The information above IS NOT out of date. It states at the beginning of the article that this comparison discusses basic acrylic and oil paints. In other words, water soluble paints were not included, acrylic retarders to increase drying times and other special types of paint were not discussed. This is to make the information applicable to everyone who paints – big budget v small budget, beginner vs master.

This “fine art snobbery” you talk about is not accurate at all. Prices of artwork are largely determined based on the artist’s reputation and where the work will be displayed. For example, artworks the are shown in galleries have been purchased from the conceptual meaning, not aesthetic value. Artwork shown in a person’s home is however bought for its aesthetic value. The pricing of the artwork also considers the cost of materials and the time is has taken to PAINT the artwork – not including drying time!

As someone who has worked with both acrylic and oil paint, I can say with certainty that I prefer oil paint.
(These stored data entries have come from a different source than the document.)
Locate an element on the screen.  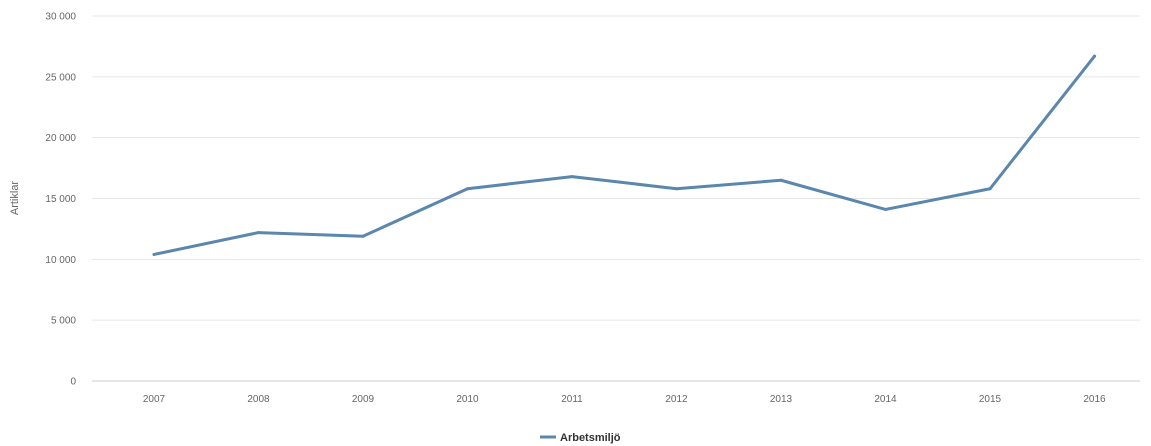
y-tick-label: 5 000 is located at coordinates (64, 322).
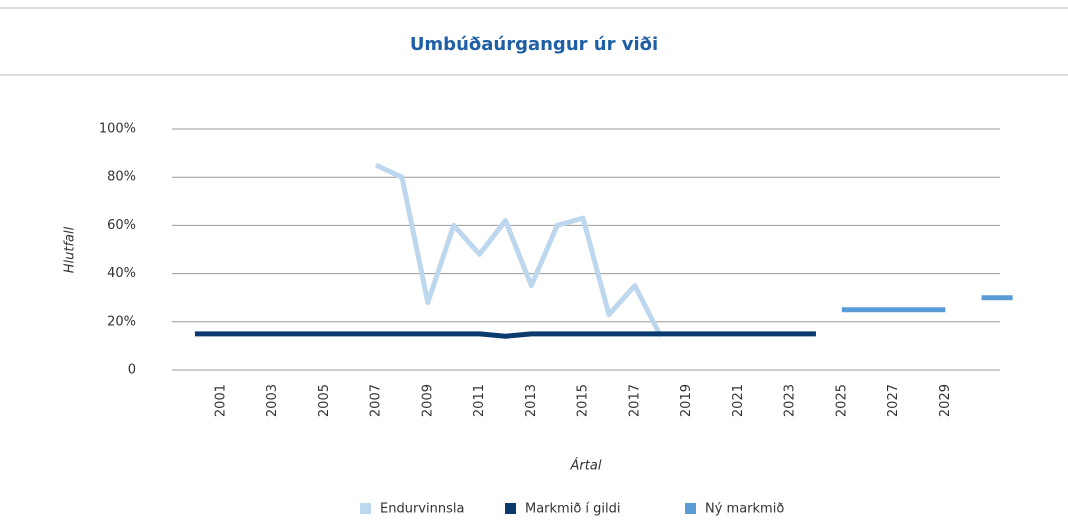 The width and height of the screenshot is (1068, 526). I want to click on y-tick-label: 100%, so click(118, 130).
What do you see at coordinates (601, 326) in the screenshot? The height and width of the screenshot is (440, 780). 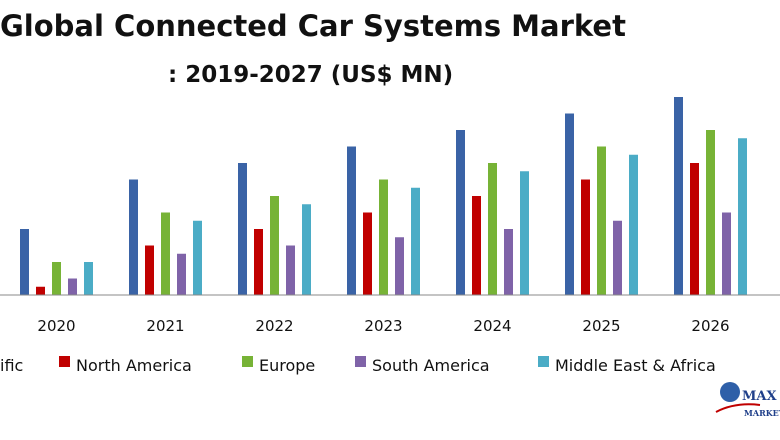 I see `x-tick-label: 2025` at bounding box center [601, 326].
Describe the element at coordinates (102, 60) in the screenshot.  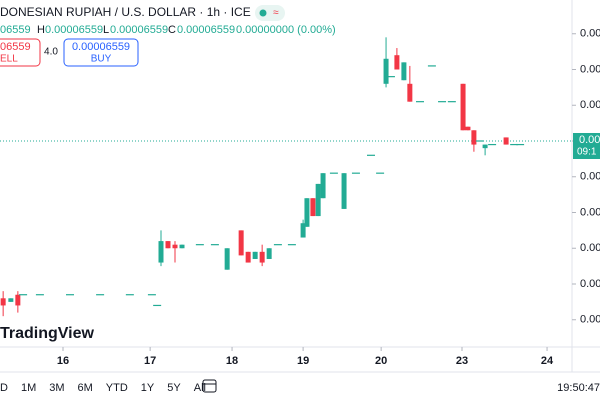
I see `buy-label: BUY` at that location.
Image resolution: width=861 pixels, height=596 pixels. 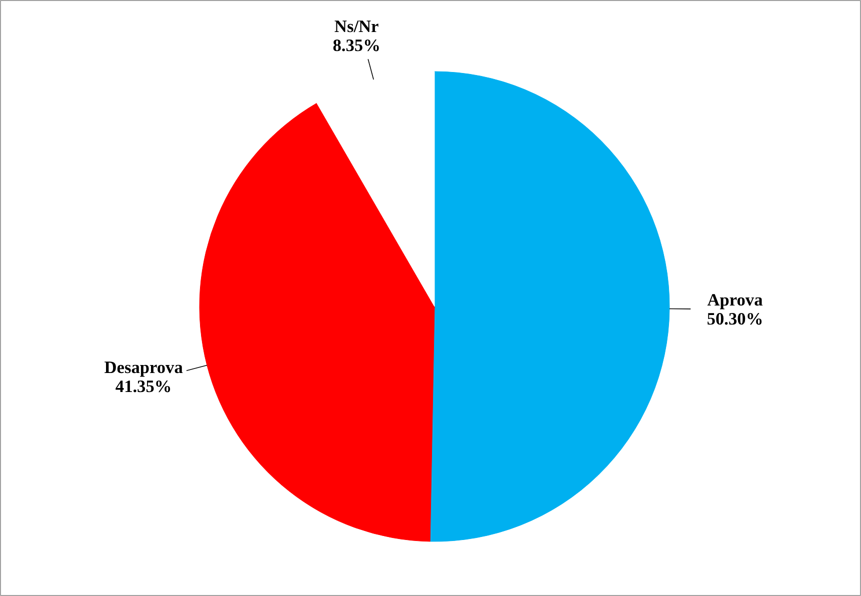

I love its long drying time; rich hues and ability to create subtle, realistic blends. As someone with a small budget for buying oil paint so I have found that applying a modelling paste underneath and creating a texture in that will reduce the amount of paint needed, thus reducing the cost. Anything can be used UNDER oil paint to create a mixed media painting.

virginia mcgowan

TWO options oil or acrylic … correction grammar, not which is best, it’s which is better.


Nothing was said of, “water solvable oils”! Water soluble oils have all the handling qualities and the buttery feel of traditional oil color, but eliminates the odor of solvents in the studio by allowing you to clean your brushes, palette, and workspace with soap and water. Choose from your favorite brands such as Grumbacher, Holbein and Winsor & Newton.


Water soluble oils Opps, sorry for miss spelling..


you absolutely CAN paint layers with acrylics. that’s what GLAZING liquid is for…

Colin Griffin

I use them both on the same canvas or board then spray them with a wet coat of spray pack clear lacquer.

Any solvent left before the spray is applied gets vaporised with the lacquer solvent. I even use watercolor pencil give it all a spray lacquer tack coat then a good wet coat. I have never had a failure it is too easy. I have even used different brands of fast dry spray can lacquer.

Carla Rae

I paint in layers with acrylics all the time, and it works beautifully. I can’t think of one good reason to switch to oils!


I find acrylics are good but irritating when they dry so quickly,
oils take so long, I have to do an underpainting before I can work with it, wait a day or so and come back to it, if I don’t the paint just seems difficult to work with. Once over initial hurdle it works well and looks great.

Rose Thompson

I use oils and have tried different detergents/agents to clean my brushes. The best to date for me is using Murphy’s oil soap. It’s wonderfuL, smells great and really is gentle on one’s brushes and hands!


I have painted with both, oils and acrylics. For the first 20 years with oils, and the next 20 years with acrylics, oils, oils over acrylics, and almost everything else.
I know the characteristics of both and expect them to behave as described (drying time). I really don’t see the problem that some people have with any of them.
My final paintings are just as good in both. The little differences are insignificant.
My main reason to use acrylics is that most of those paintings take me 4 or 5 hours to complete, all layers. I can start in the afternoon and be completely finished by 8 or 9 pm. Oils, on the other hand take longer,but allow for very subtle blending when the painting needs it.
Acrylics also allow the easy use of other media. Try crayon over ink over acrylics over Krylon aerosol background, Crazy? Yes!! I have even used Sharpie color markers over acrylic. I bet Leonardo would have tried all modern paints and probably liked them as much as oil or more.